Entries =

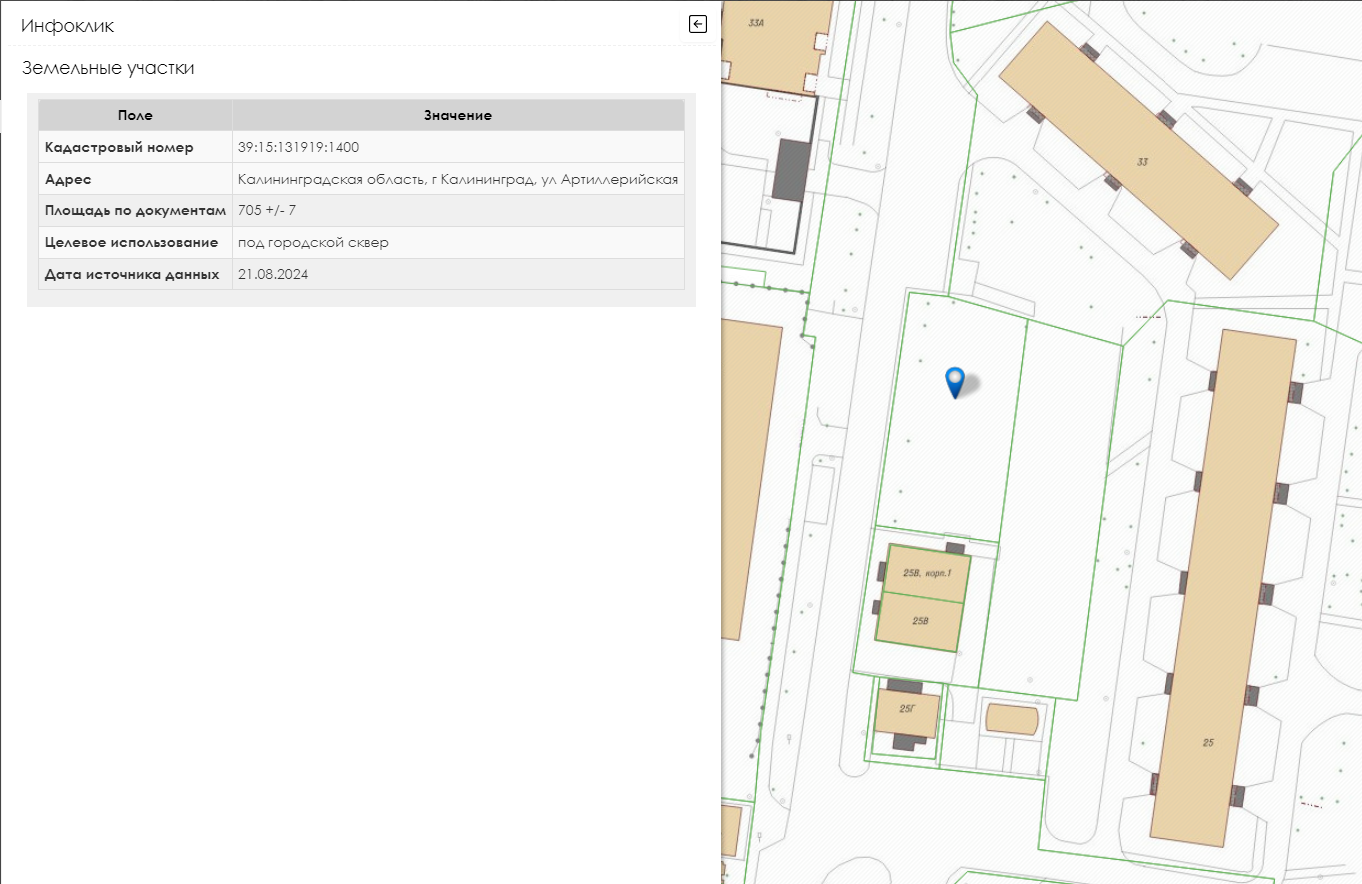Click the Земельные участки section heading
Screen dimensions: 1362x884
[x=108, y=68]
--
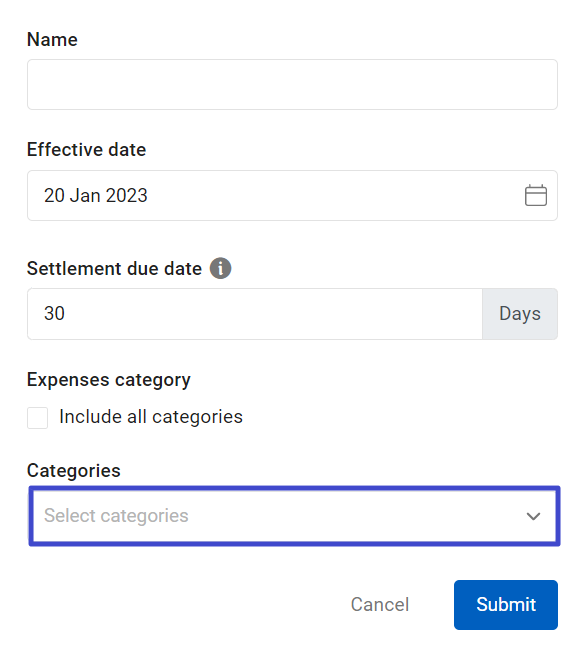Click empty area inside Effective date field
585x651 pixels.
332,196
--
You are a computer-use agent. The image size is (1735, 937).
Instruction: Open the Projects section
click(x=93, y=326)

Short problem =
Put the records, starting with the line that contains "Click the Земельные участки section heading" and going on through the line that contains "[x=108, y=68]", into a Markdown table with the columns Row and Record line, omitting blank lines. Leave the pictures out of the table.

Task response =
| Row | Record line |
|---|---|
| 1 | Click the Земельные участки section heading |
| 2 | Screen dimensions: 1362x884 |
| 3 | [x=108, y=68] |